━━ DATA SHOWN

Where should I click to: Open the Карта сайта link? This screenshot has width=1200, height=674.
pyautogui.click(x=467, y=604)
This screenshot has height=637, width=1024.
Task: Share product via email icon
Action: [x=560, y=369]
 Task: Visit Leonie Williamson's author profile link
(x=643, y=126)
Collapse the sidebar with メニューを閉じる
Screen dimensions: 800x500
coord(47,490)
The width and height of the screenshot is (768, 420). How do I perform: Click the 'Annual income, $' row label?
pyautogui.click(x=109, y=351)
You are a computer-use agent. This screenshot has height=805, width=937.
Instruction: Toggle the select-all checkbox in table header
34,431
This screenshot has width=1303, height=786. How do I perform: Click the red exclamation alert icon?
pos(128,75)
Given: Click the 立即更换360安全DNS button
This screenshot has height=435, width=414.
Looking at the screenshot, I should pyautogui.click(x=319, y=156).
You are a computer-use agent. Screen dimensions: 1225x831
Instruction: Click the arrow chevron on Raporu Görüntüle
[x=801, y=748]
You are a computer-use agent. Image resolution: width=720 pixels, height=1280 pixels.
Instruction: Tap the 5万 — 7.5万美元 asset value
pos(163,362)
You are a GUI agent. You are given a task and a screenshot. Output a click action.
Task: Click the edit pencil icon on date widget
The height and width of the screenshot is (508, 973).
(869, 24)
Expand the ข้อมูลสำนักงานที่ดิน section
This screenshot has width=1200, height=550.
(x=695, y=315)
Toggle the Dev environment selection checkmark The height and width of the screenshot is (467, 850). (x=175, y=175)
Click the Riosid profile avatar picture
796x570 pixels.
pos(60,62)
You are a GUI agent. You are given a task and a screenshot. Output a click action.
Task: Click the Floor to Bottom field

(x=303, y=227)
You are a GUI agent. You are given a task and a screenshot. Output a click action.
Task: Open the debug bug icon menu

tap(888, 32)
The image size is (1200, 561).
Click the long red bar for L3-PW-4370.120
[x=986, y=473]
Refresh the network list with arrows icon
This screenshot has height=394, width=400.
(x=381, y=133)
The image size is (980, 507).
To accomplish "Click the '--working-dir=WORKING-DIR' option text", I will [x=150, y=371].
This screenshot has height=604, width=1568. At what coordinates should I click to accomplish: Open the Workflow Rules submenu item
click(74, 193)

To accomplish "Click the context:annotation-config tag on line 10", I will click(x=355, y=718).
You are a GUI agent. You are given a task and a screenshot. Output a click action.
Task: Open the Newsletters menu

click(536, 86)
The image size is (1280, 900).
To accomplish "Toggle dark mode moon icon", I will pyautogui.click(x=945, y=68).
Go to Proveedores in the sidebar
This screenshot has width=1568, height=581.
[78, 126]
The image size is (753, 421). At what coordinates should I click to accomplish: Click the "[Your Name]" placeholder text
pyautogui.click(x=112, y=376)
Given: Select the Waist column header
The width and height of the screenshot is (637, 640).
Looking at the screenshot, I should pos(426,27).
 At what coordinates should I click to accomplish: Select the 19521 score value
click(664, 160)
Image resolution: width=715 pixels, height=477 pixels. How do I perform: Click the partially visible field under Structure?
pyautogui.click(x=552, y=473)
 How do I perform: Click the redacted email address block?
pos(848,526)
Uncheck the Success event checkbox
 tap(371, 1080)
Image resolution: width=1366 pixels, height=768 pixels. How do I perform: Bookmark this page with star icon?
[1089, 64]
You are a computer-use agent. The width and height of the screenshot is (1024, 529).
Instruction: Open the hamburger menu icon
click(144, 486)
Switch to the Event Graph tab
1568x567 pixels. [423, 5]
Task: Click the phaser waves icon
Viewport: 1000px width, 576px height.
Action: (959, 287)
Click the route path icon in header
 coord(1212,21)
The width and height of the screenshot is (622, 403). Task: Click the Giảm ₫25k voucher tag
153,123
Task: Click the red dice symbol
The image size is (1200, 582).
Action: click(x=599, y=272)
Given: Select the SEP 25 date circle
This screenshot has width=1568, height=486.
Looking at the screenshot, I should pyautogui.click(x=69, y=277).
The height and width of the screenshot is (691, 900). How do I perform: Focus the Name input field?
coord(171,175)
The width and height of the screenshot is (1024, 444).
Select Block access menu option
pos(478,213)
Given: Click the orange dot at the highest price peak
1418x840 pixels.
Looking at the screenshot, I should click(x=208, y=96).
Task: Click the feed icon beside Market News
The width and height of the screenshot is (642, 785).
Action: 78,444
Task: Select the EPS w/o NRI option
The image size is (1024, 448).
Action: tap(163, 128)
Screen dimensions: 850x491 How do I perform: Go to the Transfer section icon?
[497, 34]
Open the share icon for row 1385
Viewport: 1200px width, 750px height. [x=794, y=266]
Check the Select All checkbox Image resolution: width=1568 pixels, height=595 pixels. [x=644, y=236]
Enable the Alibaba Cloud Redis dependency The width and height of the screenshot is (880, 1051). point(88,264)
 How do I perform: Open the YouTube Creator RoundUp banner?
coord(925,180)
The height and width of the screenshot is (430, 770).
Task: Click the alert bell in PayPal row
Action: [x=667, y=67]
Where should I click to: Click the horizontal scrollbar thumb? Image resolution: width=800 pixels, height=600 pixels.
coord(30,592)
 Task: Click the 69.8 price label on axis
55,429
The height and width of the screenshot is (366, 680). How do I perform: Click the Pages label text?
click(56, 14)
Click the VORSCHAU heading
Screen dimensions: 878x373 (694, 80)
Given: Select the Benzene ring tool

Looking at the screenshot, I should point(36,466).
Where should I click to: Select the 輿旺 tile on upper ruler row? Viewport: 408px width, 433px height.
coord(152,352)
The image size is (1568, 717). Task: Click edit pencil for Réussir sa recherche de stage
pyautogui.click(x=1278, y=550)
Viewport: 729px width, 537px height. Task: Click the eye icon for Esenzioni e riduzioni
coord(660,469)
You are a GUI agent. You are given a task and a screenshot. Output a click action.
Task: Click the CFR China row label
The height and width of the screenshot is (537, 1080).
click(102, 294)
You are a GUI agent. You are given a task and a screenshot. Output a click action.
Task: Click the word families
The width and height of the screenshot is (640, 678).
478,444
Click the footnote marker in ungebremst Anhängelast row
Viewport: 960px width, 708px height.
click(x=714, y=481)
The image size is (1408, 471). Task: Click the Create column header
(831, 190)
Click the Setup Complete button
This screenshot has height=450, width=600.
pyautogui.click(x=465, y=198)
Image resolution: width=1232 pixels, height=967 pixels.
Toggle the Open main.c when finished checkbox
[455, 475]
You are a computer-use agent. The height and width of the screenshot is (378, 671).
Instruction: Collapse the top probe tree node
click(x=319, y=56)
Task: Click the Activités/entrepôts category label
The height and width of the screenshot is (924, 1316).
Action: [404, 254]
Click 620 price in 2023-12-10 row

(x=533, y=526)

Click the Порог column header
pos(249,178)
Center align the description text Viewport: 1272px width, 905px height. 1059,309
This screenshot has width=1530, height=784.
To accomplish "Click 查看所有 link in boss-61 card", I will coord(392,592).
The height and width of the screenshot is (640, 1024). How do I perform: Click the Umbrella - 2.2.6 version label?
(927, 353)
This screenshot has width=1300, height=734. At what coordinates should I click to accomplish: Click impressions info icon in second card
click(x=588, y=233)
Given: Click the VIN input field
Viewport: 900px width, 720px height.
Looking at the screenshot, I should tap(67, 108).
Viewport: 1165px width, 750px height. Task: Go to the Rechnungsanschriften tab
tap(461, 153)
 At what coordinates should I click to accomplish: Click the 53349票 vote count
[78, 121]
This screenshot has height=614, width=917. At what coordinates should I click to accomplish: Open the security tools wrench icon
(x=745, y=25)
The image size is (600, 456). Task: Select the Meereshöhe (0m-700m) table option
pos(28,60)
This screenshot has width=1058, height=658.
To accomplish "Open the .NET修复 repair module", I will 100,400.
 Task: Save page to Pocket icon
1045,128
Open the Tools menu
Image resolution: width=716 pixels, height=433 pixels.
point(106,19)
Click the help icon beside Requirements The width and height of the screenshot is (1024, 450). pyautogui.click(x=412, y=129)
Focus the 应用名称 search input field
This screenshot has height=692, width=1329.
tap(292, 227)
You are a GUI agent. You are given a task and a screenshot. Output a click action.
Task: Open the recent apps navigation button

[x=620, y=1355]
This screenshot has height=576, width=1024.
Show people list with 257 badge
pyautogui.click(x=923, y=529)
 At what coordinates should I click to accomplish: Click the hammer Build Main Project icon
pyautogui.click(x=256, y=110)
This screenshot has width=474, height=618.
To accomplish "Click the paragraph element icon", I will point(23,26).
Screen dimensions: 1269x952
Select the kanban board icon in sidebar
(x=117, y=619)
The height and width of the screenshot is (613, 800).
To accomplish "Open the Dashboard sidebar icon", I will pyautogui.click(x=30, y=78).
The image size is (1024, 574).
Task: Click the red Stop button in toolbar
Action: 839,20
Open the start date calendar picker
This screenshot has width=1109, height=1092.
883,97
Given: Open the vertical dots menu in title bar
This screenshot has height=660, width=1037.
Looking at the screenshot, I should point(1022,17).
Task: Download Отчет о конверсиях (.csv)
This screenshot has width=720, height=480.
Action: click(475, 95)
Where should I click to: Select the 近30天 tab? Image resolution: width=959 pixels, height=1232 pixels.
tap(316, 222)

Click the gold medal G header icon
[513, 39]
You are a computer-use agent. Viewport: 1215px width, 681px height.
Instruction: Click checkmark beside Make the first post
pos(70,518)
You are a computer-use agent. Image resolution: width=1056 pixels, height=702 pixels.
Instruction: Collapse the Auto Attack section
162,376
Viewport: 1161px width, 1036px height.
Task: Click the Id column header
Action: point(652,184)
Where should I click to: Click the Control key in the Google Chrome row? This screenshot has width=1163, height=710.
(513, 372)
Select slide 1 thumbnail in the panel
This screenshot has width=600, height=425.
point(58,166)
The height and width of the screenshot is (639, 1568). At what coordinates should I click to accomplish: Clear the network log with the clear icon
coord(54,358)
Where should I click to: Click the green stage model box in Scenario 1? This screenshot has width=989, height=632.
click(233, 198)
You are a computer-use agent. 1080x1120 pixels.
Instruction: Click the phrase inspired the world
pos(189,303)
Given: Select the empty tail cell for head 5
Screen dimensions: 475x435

━━━━

§ **EXERCISE BRIEF**:
Restate word for word only the lines above from the line containing "Show people list with 257 badge" to the line containing "This screenshot has width=474, height=618.", both of them included.

§ **WRITTEN RESPONSE**:
Show people list with 257 badge
pyautogui.click(x=923, y=529)
 At what coordinates should I click to accomplish: Click the hammer Build Main Project icon
pyautogui.click(x=256, y=110)
This screenshot has width=474, height=618.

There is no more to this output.